§ Extrait à lire
——————
I. L’enquête interne : développement et contours en construction.
L’enquête interne est - comme l’indique son nom, menée par une société elle-même ou par son CSE. Elle peut être également externalisée. Elle vise à vérifier l’établissement de faits dénoncés : harcèlement moral et/ou sexuel, alerte.
Le déclenchement d’une enquête : facultatif ou obligatoire ?
L’enquête est l’un des moyens mis à la disposition de l’employeur pour démontrer qu’il a satisfait à son obligation de sécurité.
En effet, la réalisation d’une enquête suite à des dénonciations de faits de harcèlement ou suite à une procédure d’alerte démontre que l’employeur a cherché à établir les faits et à prendre des mesures adaptées selon les conclusions de celle-ci.
L’inaction de l’employeur suite à la dénonciation de faits de harcèlement peut, en effet, lui être reprochée [1].
Pour autant, dans un arrêt récent de juin 2024, la Cour de cassation a considéré que l’absence d’enquête interne n’était pas synonyme de manquement à l’obligation de sécurité. L’employeur avait pris les mesures suffisantes pour préserver la santé et la sécurité [2].
——————
§ Problème posé A
Indiquez si chacune des affirmations suivantes concorde avec le texte sur l'enquête interne, en répondant par oui ou non et en citant les mots décisifs du texte : (i) une enquête interne peut être confiée à un intervenant extérieur ; (ii) selon la Cour de cassation, l'absence d'enquête interne constitue un manquement à l'obligation de sécurité ; (iii) l'inaction de l'employeur après une dénonciation de harcèlement peut lui être reprochée.
§ Problème posé B
D'après le texte sur l'enquête interne, de quand date l'arrêt récent de la Cour de cassation qui y est cité ?
§ Problème posé C
Poursuivez le texte sur l'enquête interne à partir de sa dernière phrase.
Le matériel ci-dessous provient d'une autre source.

§ Matériel recueilli
——————
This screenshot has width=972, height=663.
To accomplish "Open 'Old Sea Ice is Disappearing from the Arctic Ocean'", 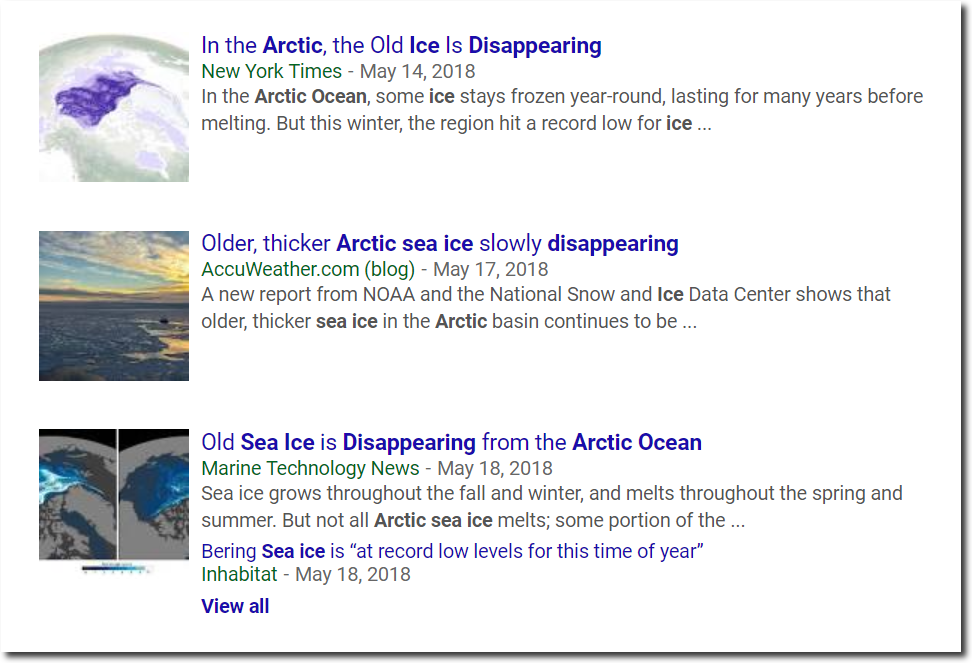I will coord(451,442).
——————
§ Bonne réponse A
(i) Oui : « Elle peut être également externalisée. »
(ii) Non : « l’absence d’enquête interne n’était pas synonyme de manquement à l’obligation de sécurité »
(iii) Oui : « L’inaction de l’employeur suite à la dénonciation de faits de harcèlement peut, en effet, lui être reprochée »

§ Bonne réponse B
Juin 2024.

§ Bonne réponse C
Dès lors, quand procéder à une enquête ?
Il existe une situation où l’enquête est obligatoire. Lorsqu’un ou des membres du CSE ont fait l’usage de leur droit d’alerte [3].
En dehors des cas d’alertes, l’enquête n’a, semble-t-il, pas encore, un caractère obligatoire.
Cependant, elle est fortement conseillée pour faire la lumière sur les faits, et ainsi s’assurer que l’obligation de sécurité soit respectée.
En 2010, l’accord national interprofessionnel du 26 mars 2010 relatif au harcèlement et à la violence au travail a, par exemple, préconisé de faire suivre les plaintes d’une enquête interne et de les traiter sans retard (article 4).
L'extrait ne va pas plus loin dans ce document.